> **Directive**
Continue the passage on working around Amazon SimpleDB's query limits, picking up right after its last sentence.

> **Quoted passage**

* * *

From the data model point of view, this is clearly a hack. But having said that, it gives you exactly what you would want, for users with 400 friends or less: a single query so you can restrict by date or other criteria, sort by most recent, page through results, etc. Unfortunately, a capacity of 400 won't accommodate the friend lists of all facebook users. So you may still need to implement a multi-query solution for large friend lists just the same.
My suggestion is that if SimpleDB suits the needs of your app with the exception of this issue, then consider using the hack. But if you need to do things like this repeatedly then SimpleDB is probably not the best choice.

You're needing either an IN clause or a join to a temp table. Unfortunately AmazonSimpleDB has its limitations. We abandoned it on a promising project for this very reason. We went down the path of multithreading and using the NextToken functionality before we switched gears.

* * *

> **Data lines**
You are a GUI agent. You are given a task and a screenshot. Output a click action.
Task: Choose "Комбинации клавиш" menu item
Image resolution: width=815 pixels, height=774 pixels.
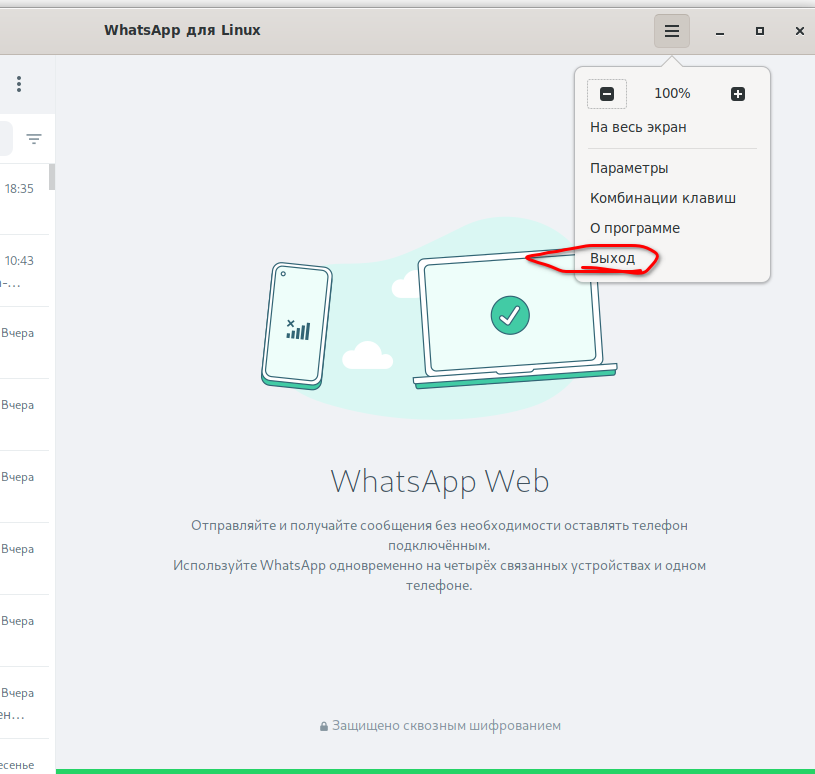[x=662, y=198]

* * *

> **Output below**
You could execute parallel (multithreaded) queries to SimpleDB to get submissions, each query looking for up to 20 user IDs and then merging the results into one list. Still, it's probably time to consider a switch to MySQL or SQL Server to be able to upload a list of IDs as a temp table and then do a simple join to get the results.

I created the Simple Savant .NET library for SimpleDB, and I happen to have some utility code lying around for splitting and running in parallel multiple select queries, while limiting the IN clause of each select to 20 values. I'll probably roll this code into the next Savant release, but here it is for anyone who finds it useful:
/// <summary>
/// Invokes select queries that use parameter lists (with IN clauses) by splitting the parameter list
/// across multiple invocations that are invoked in parallel.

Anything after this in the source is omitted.